▶ _WORK INSTRUCTION_: Keep to one stretch of the data below, the lines from the one with "Viewport: 800px width, 449px" up to and including the one with "Task: Open Course Settings", and return that stretch exactly.

(Saved entries)

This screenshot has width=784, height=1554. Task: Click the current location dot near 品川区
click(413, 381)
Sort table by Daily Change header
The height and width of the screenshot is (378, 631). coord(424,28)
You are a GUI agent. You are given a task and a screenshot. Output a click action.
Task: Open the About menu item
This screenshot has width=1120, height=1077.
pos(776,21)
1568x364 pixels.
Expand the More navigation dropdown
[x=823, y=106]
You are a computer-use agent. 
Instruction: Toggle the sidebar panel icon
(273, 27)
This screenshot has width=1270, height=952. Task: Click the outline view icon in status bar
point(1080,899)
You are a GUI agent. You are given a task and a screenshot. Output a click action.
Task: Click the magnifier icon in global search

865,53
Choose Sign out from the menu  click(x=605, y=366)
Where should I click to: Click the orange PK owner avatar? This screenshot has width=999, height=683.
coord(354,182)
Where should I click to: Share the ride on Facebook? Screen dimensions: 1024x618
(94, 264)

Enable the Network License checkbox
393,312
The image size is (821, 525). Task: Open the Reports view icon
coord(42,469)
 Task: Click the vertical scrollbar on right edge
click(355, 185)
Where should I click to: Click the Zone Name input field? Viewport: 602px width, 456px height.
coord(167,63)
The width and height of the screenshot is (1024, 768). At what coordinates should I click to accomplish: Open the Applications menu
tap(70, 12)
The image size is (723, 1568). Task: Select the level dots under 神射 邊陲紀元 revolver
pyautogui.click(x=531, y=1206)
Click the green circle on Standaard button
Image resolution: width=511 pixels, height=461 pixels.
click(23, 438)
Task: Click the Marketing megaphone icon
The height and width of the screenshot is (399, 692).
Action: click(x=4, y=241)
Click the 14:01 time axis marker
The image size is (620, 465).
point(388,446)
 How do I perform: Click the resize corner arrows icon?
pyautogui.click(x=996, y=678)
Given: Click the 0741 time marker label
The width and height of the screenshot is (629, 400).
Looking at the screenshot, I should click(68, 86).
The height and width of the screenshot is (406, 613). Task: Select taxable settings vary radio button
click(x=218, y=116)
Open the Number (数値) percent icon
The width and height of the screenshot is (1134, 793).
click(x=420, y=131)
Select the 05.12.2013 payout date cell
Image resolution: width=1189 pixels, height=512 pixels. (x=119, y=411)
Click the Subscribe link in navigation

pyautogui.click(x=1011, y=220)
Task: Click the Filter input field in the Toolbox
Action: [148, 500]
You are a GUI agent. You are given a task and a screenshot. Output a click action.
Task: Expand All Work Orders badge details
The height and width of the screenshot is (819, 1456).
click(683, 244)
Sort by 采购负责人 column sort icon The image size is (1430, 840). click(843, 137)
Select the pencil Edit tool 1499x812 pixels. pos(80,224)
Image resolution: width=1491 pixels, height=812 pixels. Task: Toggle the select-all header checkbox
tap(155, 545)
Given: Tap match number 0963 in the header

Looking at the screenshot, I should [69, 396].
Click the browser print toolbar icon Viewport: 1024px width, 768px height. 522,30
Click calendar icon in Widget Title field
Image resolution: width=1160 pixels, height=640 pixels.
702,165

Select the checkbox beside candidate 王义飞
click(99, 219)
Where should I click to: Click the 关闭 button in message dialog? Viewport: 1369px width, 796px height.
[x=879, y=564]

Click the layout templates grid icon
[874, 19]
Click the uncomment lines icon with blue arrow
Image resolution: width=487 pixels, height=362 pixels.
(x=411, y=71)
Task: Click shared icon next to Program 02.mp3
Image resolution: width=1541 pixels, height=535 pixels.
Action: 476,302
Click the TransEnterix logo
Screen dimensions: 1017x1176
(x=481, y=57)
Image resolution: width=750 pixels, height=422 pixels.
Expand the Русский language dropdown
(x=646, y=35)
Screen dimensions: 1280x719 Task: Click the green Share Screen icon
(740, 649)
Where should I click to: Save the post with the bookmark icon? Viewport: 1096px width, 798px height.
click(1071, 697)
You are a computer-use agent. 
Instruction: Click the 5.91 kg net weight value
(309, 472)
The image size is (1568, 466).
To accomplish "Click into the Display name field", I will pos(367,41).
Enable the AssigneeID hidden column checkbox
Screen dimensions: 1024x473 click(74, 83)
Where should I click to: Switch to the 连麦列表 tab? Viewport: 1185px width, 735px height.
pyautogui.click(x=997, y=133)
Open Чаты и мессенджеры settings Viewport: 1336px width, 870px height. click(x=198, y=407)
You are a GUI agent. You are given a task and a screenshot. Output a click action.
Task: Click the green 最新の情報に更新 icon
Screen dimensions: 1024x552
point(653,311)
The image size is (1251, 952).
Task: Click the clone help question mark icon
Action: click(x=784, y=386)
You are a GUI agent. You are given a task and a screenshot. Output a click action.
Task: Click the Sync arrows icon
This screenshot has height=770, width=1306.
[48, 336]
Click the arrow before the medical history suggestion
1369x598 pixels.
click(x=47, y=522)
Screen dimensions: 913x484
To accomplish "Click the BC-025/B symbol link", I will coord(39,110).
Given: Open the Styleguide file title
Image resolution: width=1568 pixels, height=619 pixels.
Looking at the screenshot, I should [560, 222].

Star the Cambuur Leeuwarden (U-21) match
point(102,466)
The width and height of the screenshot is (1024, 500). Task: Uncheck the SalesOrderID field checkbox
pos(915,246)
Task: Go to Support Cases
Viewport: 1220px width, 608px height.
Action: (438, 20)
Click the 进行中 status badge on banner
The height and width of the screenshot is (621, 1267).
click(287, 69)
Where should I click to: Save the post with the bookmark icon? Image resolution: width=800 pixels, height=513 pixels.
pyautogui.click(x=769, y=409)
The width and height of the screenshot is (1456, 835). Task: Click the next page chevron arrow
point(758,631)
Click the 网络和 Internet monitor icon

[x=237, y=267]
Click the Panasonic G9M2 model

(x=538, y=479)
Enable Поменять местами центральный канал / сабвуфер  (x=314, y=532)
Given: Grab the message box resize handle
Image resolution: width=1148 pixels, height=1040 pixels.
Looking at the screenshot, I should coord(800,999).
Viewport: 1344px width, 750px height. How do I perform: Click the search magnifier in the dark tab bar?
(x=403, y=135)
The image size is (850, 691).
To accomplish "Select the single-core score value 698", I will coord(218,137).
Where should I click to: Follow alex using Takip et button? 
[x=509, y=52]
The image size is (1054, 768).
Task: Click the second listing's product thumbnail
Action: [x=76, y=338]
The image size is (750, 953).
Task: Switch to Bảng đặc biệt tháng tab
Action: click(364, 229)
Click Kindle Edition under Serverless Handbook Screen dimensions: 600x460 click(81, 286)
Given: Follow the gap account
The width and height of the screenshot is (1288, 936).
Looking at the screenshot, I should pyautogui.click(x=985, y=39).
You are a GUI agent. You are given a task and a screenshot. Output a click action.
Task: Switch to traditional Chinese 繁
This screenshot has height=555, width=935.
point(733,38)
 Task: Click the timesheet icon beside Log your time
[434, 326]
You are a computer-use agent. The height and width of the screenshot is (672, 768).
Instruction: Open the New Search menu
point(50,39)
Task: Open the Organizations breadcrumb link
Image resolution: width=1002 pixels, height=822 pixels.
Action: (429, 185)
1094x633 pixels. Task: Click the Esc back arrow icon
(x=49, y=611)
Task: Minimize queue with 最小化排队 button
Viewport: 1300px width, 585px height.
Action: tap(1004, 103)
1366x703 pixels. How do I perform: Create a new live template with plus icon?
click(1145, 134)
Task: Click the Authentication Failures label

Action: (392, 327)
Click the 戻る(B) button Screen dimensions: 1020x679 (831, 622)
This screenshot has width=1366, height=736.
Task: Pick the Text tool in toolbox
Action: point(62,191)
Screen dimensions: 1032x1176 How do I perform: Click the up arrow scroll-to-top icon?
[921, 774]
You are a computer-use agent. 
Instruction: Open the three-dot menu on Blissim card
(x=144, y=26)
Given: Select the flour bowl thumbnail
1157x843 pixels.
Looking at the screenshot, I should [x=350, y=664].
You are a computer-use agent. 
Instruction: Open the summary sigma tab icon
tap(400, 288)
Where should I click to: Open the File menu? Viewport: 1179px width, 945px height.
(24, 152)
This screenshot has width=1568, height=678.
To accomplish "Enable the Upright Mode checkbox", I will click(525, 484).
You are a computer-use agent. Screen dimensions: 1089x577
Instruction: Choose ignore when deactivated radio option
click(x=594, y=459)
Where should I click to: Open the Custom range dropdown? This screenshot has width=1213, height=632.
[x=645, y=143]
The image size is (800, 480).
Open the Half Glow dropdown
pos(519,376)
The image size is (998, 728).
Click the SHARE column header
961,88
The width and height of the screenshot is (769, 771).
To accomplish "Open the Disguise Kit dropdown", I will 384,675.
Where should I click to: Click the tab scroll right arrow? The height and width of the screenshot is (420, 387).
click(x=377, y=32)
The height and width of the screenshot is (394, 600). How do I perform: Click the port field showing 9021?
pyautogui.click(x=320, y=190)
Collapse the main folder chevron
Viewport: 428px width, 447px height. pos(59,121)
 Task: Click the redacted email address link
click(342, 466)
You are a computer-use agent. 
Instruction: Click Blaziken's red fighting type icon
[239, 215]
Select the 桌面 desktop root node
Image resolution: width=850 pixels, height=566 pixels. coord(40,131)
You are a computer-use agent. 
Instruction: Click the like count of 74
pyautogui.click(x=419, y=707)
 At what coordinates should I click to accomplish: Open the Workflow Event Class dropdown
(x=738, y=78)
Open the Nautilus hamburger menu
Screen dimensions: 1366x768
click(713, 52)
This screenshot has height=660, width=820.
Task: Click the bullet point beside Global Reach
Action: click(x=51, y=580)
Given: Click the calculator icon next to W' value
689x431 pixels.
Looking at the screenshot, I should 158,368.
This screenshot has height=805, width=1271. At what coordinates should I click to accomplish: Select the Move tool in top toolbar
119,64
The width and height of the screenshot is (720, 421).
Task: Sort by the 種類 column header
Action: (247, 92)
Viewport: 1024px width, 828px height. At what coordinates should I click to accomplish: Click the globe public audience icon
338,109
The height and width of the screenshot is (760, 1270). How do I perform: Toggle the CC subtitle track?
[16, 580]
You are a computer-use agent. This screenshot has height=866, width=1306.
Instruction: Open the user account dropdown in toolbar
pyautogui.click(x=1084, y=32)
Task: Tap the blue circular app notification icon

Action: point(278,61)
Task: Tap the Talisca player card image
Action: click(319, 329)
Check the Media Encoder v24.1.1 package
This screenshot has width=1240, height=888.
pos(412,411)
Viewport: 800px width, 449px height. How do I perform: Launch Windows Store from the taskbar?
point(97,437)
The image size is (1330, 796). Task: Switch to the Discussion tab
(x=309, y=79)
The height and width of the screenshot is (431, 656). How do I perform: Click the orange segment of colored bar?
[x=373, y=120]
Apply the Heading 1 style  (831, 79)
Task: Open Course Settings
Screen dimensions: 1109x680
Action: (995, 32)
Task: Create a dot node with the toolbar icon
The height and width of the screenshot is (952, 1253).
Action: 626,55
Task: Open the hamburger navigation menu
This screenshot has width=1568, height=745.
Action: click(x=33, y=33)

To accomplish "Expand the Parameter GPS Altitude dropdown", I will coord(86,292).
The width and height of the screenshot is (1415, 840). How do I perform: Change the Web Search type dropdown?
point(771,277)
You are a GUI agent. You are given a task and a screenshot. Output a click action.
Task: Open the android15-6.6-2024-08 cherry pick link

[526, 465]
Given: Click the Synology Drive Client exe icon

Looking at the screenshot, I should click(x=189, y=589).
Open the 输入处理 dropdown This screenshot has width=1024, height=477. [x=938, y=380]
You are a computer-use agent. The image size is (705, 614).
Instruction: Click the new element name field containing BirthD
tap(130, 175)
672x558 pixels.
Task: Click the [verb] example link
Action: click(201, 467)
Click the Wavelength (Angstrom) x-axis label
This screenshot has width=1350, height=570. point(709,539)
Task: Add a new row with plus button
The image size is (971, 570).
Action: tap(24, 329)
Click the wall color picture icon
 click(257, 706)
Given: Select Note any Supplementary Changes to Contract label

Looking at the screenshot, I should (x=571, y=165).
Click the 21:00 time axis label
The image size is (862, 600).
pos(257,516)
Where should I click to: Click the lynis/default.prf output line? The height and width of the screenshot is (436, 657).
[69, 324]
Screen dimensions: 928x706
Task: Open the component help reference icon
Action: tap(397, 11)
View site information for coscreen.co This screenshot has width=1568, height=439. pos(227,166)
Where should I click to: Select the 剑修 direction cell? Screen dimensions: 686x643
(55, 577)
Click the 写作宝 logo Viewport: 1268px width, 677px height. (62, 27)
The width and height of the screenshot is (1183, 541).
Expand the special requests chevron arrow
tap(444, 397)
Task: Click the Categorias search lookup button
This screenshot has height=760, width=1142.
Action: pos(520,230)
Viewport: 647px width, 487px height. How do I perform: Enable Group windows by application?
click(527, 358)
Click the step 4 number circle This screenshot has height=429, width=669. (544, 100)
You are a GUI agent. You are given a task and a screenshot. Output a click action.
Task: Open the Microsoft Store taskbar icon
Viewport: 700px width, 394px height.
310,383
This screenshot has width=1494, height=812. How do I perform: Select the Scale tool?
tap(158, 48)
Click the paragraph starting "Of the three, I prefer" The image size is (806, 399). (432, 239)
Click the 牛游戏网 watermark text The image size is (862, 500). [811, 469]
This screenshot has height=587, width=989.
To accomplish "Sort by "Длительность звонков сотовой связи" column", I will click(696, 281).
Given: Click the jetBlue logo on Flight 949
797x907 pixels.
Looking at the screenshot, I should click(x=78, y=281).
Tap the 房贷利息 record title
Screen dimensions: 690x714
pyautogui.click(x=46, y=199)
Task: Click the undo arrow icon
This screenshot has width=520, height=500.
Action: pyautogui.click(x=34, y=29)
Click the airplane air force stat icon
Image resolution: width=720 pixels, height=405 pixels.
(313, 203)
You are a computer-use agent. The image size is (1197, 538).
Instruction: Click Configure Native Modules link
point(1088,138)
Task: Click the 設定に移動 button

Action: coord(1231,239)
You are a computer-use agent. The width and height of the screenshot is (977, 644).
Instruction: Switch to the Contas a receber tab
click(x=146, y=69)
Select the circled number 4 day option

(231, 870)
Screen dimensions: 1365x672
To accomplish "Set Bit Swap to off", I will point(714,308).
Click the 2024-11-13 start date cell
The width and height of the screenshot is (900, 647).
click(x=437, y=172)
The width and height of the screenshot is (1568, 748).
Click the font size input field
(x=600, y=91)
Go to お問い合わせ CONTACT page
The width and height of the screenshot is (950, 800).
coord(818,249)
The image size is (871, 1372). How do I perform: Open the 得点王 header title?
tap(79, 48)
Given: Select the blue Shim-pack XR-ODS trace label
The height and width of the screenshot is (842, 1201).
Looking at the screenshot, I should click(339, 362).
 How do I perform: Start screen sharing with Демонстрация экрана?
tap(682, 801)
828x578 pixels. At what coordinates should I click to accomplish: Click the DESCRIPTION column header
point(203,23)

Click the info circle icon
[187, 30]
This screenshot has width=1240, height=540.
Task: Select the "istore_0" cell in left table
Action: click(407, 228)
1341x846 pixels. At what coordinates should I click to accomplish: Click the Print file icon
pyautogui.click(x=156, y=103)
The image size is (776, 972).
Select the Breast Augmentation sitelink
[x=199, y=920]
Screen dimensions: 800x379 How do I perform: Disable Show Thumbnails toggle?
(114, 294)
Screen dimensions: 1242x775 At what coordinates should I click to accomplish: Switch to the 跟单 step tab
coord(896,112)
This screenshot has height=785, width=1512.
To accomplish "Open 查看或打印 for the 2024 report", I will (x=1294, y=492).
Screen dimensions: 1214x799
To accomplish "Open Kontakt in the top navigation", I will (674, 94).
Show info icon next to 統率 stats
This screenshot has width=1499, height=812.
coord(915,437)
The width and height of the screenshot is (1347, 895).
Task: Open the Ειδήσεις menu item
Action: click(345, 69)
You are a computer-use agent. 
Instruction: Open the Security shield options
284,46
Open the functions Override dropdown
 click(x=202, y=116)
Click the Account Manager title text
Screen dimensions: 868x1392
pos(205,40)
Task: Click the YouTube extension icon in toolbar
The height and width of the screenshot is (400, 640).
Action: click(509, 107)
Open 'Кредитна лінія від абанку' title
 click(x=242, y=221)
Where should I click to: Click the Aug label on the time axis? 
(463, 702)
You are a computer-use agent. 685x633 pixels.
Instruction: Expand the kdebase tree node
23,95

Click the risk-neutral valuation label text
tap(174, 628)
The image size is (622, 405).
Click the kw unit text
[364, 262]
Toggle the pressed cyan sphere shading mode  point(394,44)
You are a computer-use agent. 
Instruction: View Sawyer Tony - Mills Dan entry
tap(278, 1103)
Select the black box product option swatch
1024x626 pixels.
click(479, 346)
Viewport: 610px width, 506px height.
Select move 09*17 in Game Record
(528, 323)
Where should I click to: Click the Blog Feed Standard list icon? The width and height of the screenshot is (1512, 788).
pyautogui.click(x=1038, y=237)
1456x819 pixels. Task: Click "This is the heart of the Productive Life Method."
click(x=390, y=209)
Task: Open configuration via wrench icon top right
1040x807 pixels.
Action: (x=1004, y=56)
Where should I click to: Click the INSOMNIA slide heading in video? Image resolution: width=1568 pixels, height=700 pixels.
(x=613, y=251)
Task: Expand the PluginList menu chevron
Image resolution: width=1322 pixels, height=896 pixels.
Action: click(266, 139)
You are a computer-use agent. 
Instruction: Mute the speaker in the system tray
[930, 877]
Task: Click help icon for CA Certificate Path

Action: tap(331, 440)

▶ _COMPLETED TASK_:
Viewport: 800px width, 449px height. How do I perform: Launch Windows Store from the taskbar?
point(97,437)
The image size is (1330, 796). Task: Switch to the Discussion tab
(x=309, y=79)
The height and width of the screenshot is (431, 656). How do I perform: Click the orange segment of colored bar?
[x=373, y=120]
Apply the Heading 1 style  (831, 79)
Task: Open Course Settings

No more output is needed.